Renegociação com a troika deve avançar já

O presidente do Conselho Económico e Social (CES), José Silva Peneda, insistiu hoje que o Governo deve iniciar «já» um processo de renegociação com a 'troika' que afaste o país de cinco anos de austeridade.
«Quanto mais tarde iniciarmos estas negociações, piores vão ser as condições para o fazer», disse Silva Peneda aos deputados durante uma audição na Assembleia da República.
Questionado pela deputada do PSD, Elsa Cordeiro, sobre os riscos que teria esta negociação, o presidente do CES afirmou que «há sempre riscos», mas sublinhou que no actual momento, o maior risco é o de não cumprimento das metas.
«Se este se cenário se verificar a nossa posição sairá mais enfraquecida e, por isso, o ideal é transferirmos para mais cedo esta negociação», disse.
Para Silva Peneda, a renegociação dos prazos de amortização de dívida devem ser prioritárias nesta renegociação, em relação às de execução do défice.
A necessidade de Portugal iniciar, com caracter de urgência, um processo de renegociação com a 'troika' (Fundo Monetário Internacional, Comissão Europeia e Banco Central Europeu) foi abordada pelo CES no parecer sobre a proposta de Orçamento do Estado aprovado na segunda-feira.
As recomendações do CES incidem essencialmente em três pontos: a redução expressiva dos juros a pagar pelo empréstimo concedido a Portugal, a reavaliação dos prazos em relação aos períodos de amortização dos empréstimos e maior equilíbrio entre austeridade e crescimento, mediante medidas que fomentem a economia e a criação de emprego.
«É sabido que qualquer programa de ajustamento aplicado a uma economia que apresente grandes desequilíbrios provoca sempre dor.
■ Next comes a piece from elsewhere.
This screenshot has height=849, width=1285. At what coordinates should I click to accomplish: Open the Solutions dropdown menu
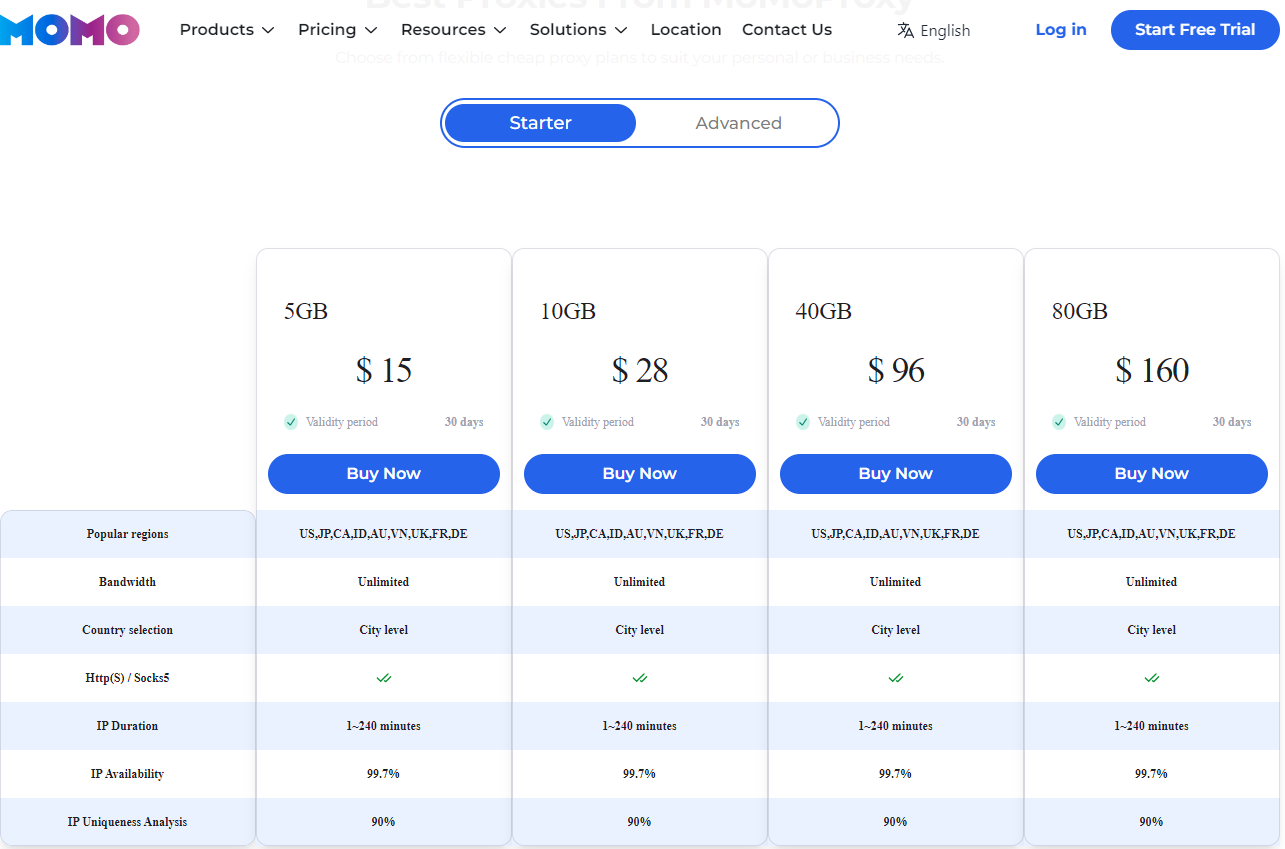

O Conselho receia que, no nosso caso, possamos estar a entrar num processo em que há dor sem haver ajustamento», disse Silva Peneda na ocasião.
Na declaração de voto dos membros representativos do Governo, que se abstiveram na votação do documento, o Executivo considerou que o Parecer do CES sobre a proposta de Orçamento do Estado para 2013 ignora «elementos fundamentais» e apresenta «uma análise desequilibrada» do documento.